R Statistical Software: Interfacing using rpy2

You can see this app running online at: Simple Linear Regression App Online

This app aims to demonstrate:

  • Interfacing with R using rpy2
  • Usage of further Python features with Tropofy

What this app does:

  • Accepts x,y data points
  • Performs a simple linear regression using rpy2 to interface to R
  • Displays results of regression

Note

This app does not aim to demonstrate the best way to do a simple linear regression in a Tropofy app. Google Charts has in built trend line functionality which would probably do the trick, and R also has its own in built graphing features.

Setup Instructions

Before you can run this app, you will need to install R and rpy2.
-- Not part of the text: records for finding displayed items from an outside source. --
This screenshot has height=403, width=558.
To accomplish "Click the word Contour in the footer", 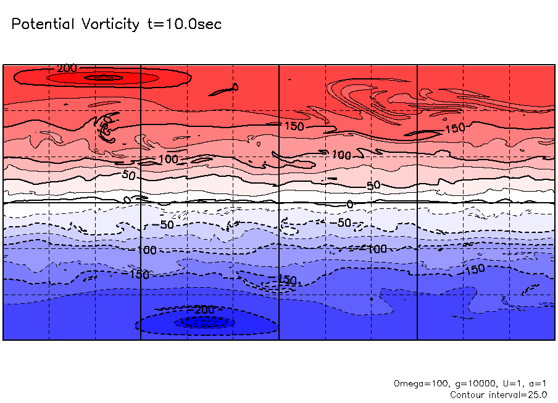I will click(468, 394).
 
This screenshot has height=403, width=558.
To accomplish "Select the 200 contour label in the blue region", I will click(203, 309).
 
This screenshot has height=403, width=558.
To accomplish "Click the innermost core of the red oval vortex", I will click(103, 78).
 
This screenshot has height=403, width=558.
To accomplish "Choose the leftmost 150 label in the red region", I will click(294, 126).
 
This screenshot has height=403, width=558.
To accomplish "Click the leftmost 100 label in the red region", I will click(167, 160).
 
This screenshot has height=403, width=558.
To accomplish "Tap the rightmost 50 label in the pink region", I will click(373, 185).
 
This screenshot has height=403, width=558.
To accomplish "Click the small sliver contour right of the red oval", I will click(223, 91).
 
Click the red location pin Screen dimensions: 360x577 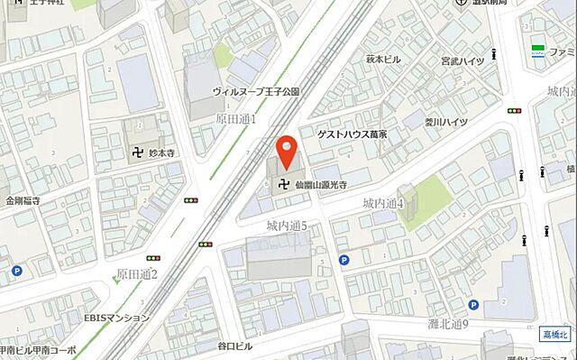pyautogui.click(x=287, y=152)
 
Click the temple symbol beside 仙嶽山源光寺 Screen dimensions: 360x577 pyautogui.click(x=286, y=184)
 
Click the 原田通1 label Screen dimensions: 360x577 pyautogui.click(x=236, y=119)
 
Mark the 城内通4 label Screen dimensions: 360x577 pyautogui.click(x=383, y=204)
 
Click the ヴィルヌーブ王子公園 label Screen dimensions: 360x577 pyautogui.click(x=255, y=92)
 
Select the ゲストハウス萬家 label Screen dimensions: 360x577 pyautogui.click(x=353, y=134)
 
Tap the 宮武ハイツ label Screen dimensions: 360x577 pyautogui.click(x=463, y=61)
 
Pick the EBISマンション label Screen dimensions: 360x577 pyautogui.click(x=119, y=318)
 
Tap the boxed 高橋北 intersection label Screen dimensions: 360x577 pyautogui.click(x=556, y=335)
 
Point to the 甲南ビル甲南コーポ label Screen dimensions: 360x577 pyautogui.click(x=38, y=351)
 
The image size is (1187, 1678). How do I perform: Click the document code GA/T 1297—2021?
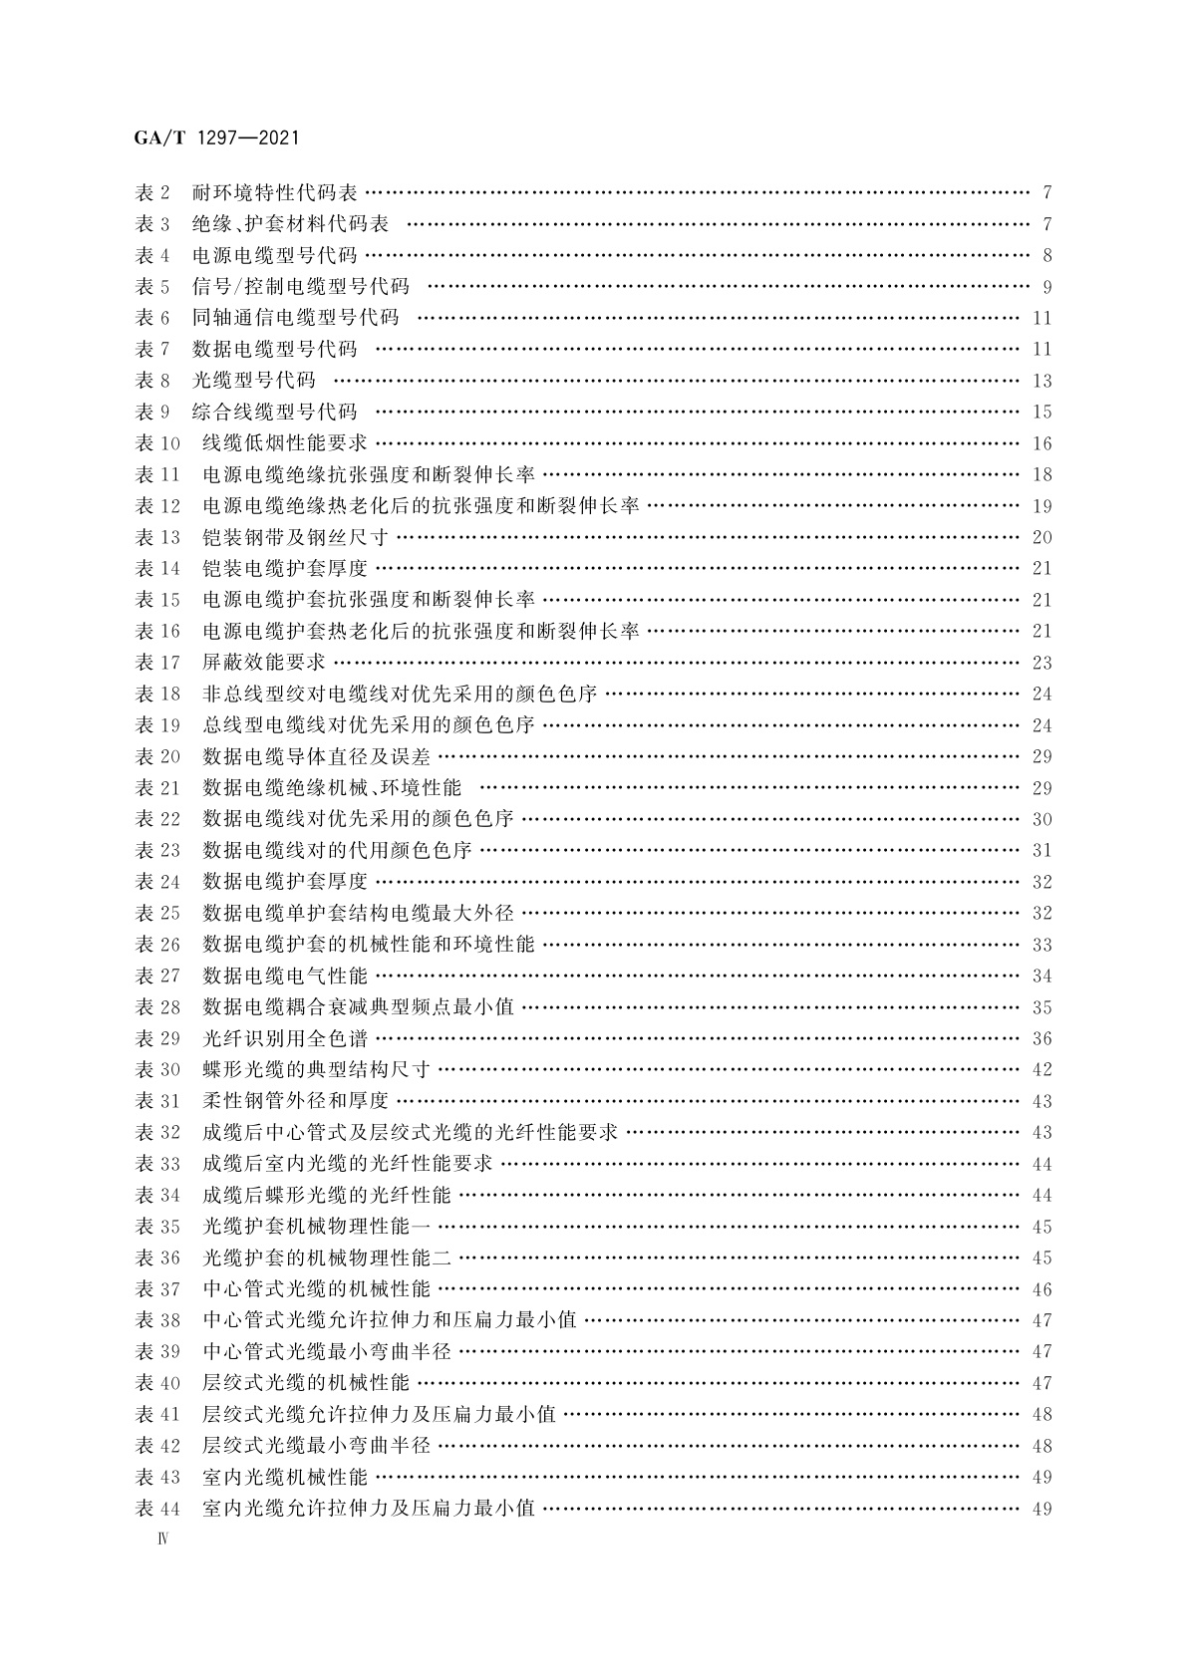pos(215,139)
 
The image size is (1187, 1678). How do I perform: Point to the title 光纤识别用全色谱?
pos(285,1038)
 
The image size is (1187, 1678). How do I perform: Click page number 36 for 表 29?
pos(1041,1038)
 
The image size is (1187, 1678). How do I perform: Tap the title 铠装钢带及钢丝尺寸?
pos(295,537)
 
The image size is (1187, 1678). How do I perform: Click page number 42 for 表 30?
pos(1041,1070)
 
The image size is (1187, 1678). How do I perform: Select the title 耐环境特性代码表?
pos(274,192)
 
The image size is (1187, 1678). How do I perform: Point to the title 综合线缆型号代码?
pos(274,412)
Next, use the app name 'tropofy_zombie_outbreak' to quickstart as in Running and Debugging Tropofy Apps

Full Source

"""
Author:      www.tropofy.com

Copyright 2015 Tropofy Pty Ltd, all rights reserved.

This source file is part of Tropofy and governed by the Tropofy terms of service
available at: http://www.tropofy.com/terms_of_service.html

This source file is distributed in the hope that it will be useful, but
WITHOUT ANY WARRANTY; without even the implied warranty of MERCHANTABILITY
or FITNESS FOR A PARTICULAR PURPOSE. See the license files for details.
"""

from datetime import datetime
from collections import namedtuple
from sqlalchemy.types import Float, DateTime
from sqlalchemy.schema import Column
from sqlalchemy.sql.expression import desc
from tropofy.database.tropofy_orm import DataSetMixin
from tropofy.app import AppWithDataSets, Step, StepGroup
from tropofy.widgets import SimpleGrid, ExecuteFunction, Chart
import rpy2.robjects as robjects
import pkg_resources


class Data(DataSetMixin):
    x = Column(Float, nullable=False)
    y = Column(Float, nullable=False)

    @classmethod
    def get_all(cls, data_set):
        return data_set.query(cls).all()


class RegressionResult(DataSetMixin):
    solved_datetime = Column(DateTime)
    gradiant = Column(Float, nullable=False)
    yintercept = Column(Float, nullable=False)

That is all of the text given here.